** Provided data follows **

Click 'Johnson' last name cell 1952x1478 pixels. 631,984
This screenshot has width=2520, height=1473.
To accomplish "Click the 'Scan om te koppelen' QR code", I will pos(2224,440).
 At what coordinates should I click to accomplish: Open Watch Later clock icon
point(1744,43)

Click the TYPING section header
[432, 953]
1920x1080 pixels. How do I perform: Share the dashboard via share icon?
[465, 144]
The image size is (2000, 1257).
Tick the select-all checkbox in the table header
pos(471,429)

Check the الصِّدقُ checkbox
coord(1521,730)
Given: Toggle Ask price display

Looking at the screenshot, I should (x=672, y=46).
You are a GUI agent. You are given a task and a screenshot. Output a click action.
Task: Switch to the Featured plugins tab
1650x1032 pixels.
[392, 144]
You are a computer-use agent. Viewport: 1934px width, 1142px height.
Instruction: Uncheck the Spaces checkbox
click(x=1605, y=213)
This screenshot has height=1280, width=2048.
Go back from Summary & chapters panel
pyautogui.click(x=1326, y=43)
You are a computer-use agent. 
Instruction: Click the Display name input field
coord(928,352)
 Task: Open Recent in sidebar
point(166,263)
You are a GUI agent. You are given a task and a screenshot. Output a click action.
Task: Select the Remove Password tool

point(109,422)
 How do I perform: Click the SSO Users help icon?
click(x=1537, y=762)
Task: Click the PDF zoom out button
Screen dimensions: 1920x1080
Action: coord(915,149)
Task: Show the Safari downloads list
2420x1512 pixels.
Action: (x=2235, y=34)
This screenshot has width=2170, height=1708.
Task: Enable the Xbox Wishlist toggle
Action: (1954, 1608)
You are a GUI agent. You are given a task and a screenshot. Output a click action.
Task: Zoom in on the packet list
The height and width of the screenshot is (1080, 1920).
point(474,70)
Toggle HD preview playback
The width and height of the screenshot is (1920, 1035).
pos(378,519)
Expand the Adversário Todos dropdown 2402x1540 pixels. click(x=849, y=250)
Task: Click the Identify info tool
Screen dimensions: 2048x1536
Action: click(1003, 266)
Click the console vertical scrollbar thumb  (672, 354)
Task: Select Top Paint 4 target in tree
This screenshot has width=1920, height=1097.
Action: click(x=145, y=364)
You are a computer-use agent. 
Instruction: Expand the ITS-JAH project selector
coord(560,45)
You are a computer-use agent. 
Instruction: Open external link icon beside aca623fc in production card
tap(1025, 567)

** End of Provided data **

### Activity
Give an exact copy of all the material above.

### Solution to the exercise
Click 'Johnson' last name cell 1952x1478 pixels. 631,984
This screenshot has width=2520, height=1473.
To accomplish "Click the 'Scan om te koppelen' QR code", I will pos(2224,440).
 At what coordinates should I click to accomplish: Open Watch Later clock icon
point(1744,43)

Click the TYPING section header
[432, 953]
1920x1080 pixels. How do I perform: Share the dashboard via share icon?
[465, 144]
The image size is (2000, 1257).
Tick the select-all checkbox in the table header
pos(471,429)

Check the الصِّدقُ checkbox
coord(1521,730)
Given: Toggle Ask price display

Looking at the screenshot, I should (x=672, y=46).
You are a GUI agent. You are given a task and a screenshot. Output a click action.
Task: Switch to the Featured plugins tab
1650x1032 pixels.
[392, 144]
You are a computer-use agent. Viewport: 1934px width, 1142px height.
Instruction: Uncheck the Spaces checkbox
click(x=1605, y=213)
This screenshot has height=1280, width=2048.
Go back from Summary & chapters panel
pyautogui.click(x=1326, y=43)
You are a computer-use agent. 
Instruction: Click the Display name input field
coord(928,352)
 Task: Open Recent in sidebar
point(166,263)
You are a GUI agent. You are given a task and a screenshot. Output a click action.
Task: Select the Remove Password tool

point(109,422)
 How do I perform: Click the SSO Users help icon?
click(x=1537, y=762)
Task: Click the PDF zoom out button
Screen dimensions: 1920x1080
Action: coord(915,149)
Task: Show the Safari downloads list
2420x1512 pixels.
Action: (x=2235, y=34)
This screenshot has width=2170, height=1708.
Task: Enable the Xbox Wishlist toggle
Action: (1954, 1608)
You are a GUI agent. You are given a task and a screenshot. Output a click action.
Task: Zoom in on the packet list
The height and width of the screenshot is (1080, 1920).
point(474,70)
Toggle HD preview playback
The width and height of the screenshot is (1920, 1035).
pos(378,519)
Expand the Adversário Todos dropdown 2402x1540 pixels. click(x=849, y=250)
Task: Click the Identify info tool
Screen dimensions: 2048x1536
Action: click(1003, 266)
Click the console vertical scrollbar thumb  (672, 354)
Task: Select Top Paint 4 target in tree
This screenshot has width=1920, height=1097.
Action: click(x=145, y=364)
You are a computer-use agent. 
Instruction: Expand the ITS-JAH project selector
coord(560,45)
You are a computer-use agent. 
Instruction: Open external link icon beside aca623fc in production card
tap(1025, 567)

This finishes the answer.